Posted by Sara Hanrahan, 7th July 2014
The National Planning Policy Framework (NPPF) was published in March 2012 with the aim of making the planning system less “elaborate and forbidding”. The Government boasted that they were doing away with over 1000 pages of national policy and replacing with around fifty pages with the hope of allowing “people and communities back into planning. Has that aim been achieved?

Our inaugural guest blogger this month is Marcus Beale of Stow & Beale Conservation Architects. Marcus is a practising conservation architect and occasional expert witness. His views on the NPPF two years on from its introduction are set out below:

“I like the National Planning Policy Framework. It’s short. It takes precedence over local policies, and when discussing conservation reflects up to date thinking on heritage assets and heritage significance, using terminology that would be recognised in any international conference on conservation. I like the way it talks about places for people, not buildings and streets. I like the way it talks about heritage assets, not listed buildings, and the significance of the assets, not just their physical fabric. It gets the point that a city is not its walls but the inhabited places between them. A city is a living thing.

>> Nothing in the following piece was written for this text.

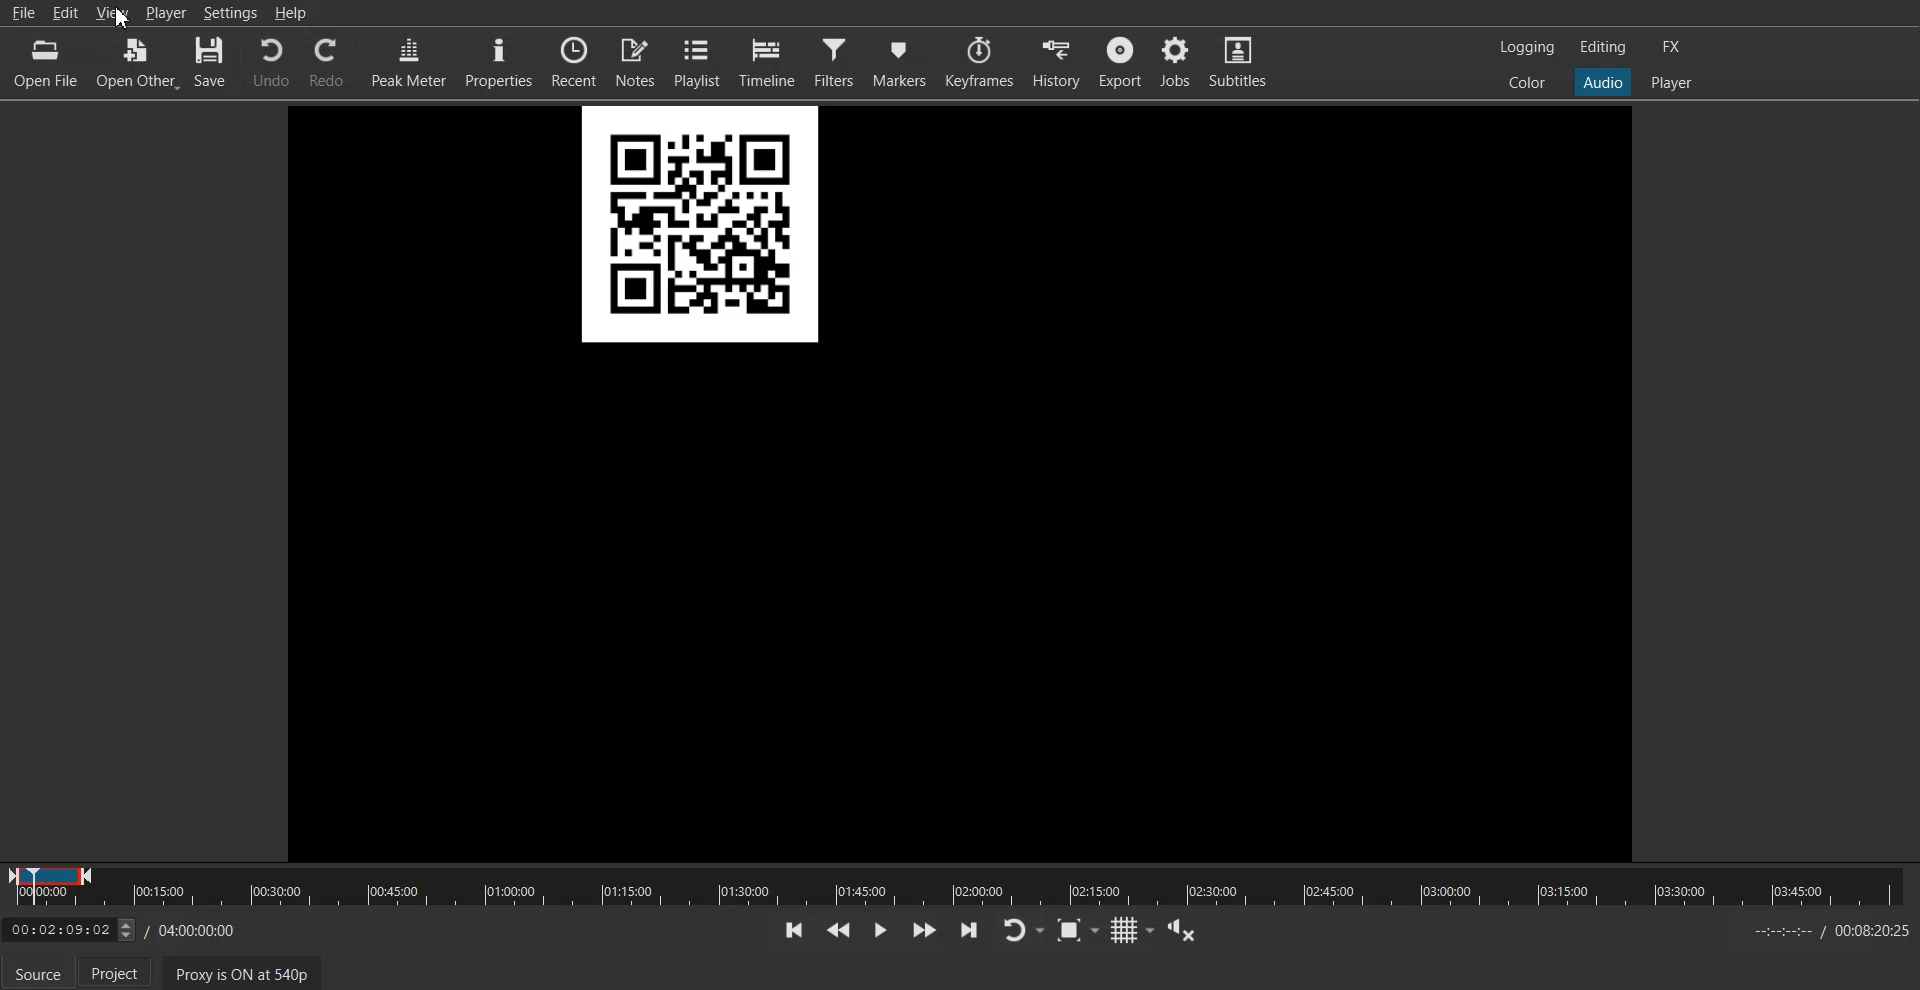  I want to click on Export, so click(1119, 63).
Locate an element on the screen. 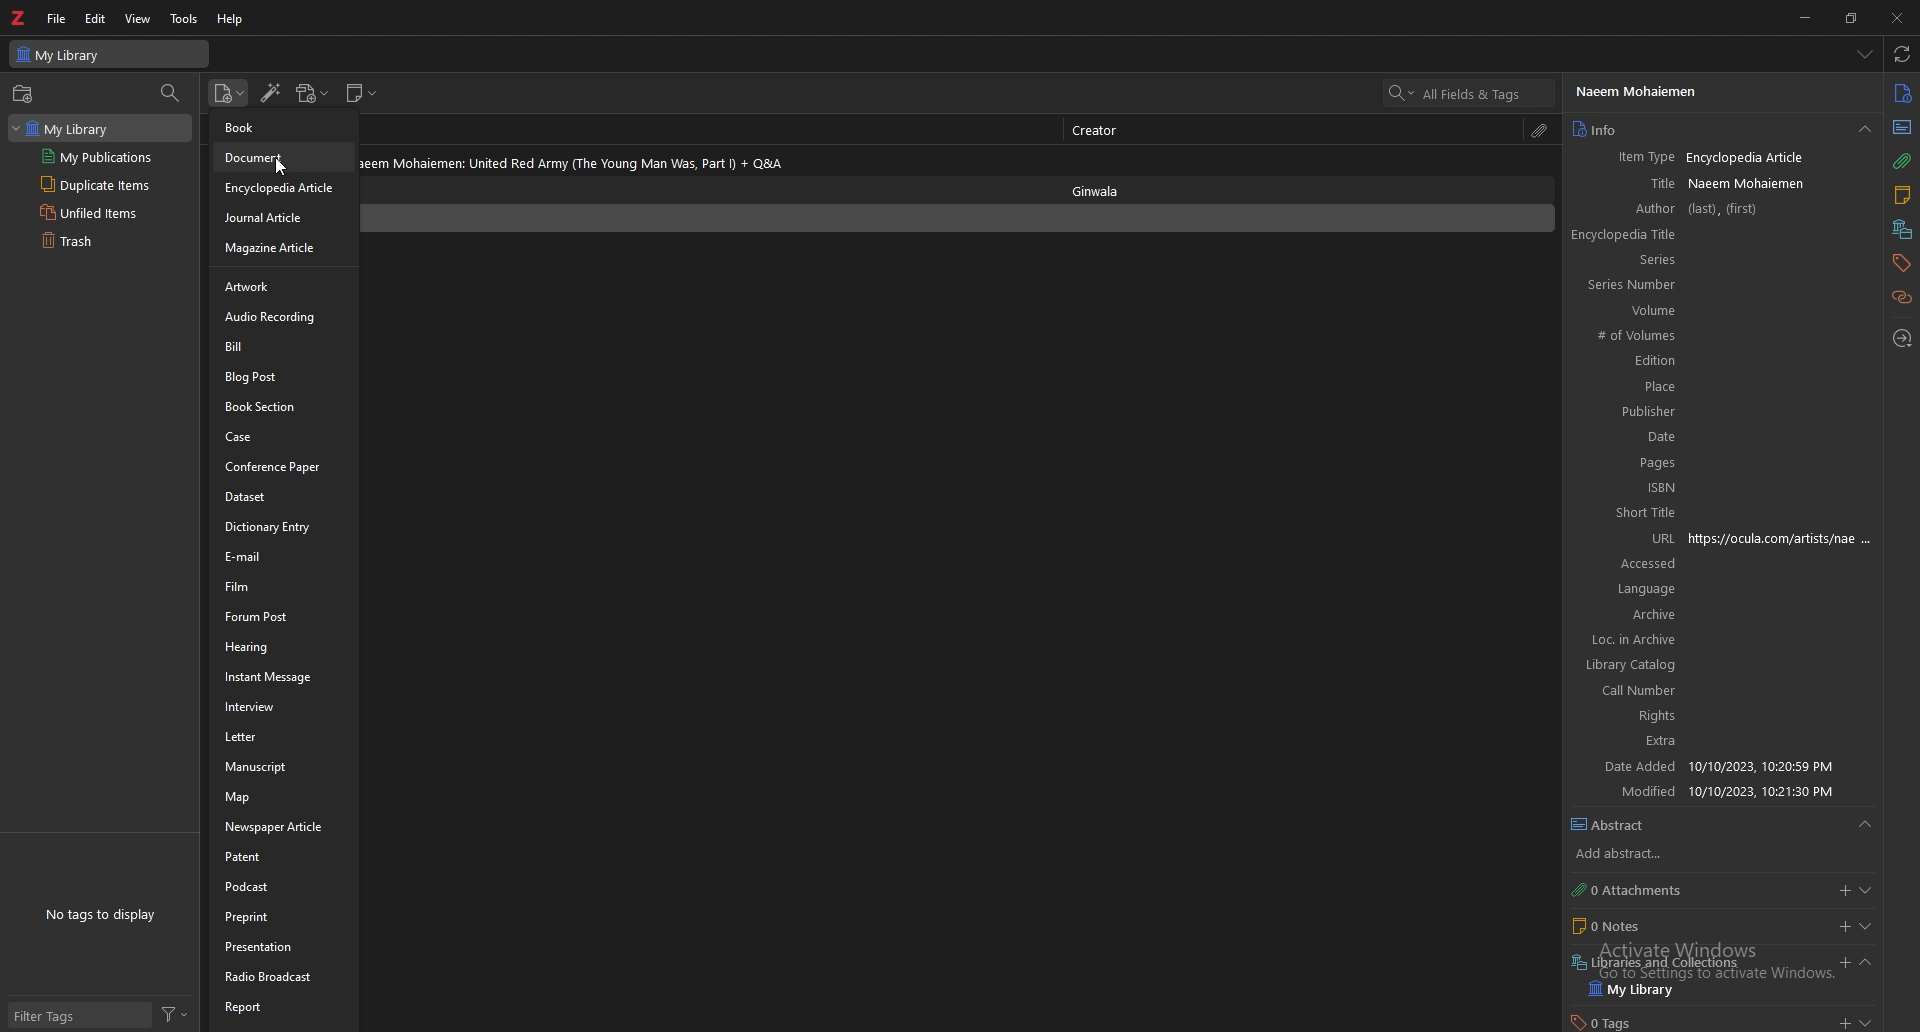 This screenshot has height=1032, width=1920. artwork is located at coordinates (283, 285).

All architecture is conservation: if you are building a new room you are conserving a house, a new building conserving a street, a new street conserving a district, and so on. With this in mind designers should tread knowingly, understanding what it is that they are about to change before they change it.

The NPPF together with excellent guidance published by English Heritage gives us an agreed vocabulary and approach for assessing and discussing significance, meaning, setting and context. Sure there will be discussion about degrees of harm, justifications and outweighing benefits, implementation of policy will always involve value judgments, but In a world which knows the price of everything and the value of nothing, the NPPF represents real progress and I welcome it.”

Please feel free to blog a response and thank you to Marcus for sharing his views on the NPPF.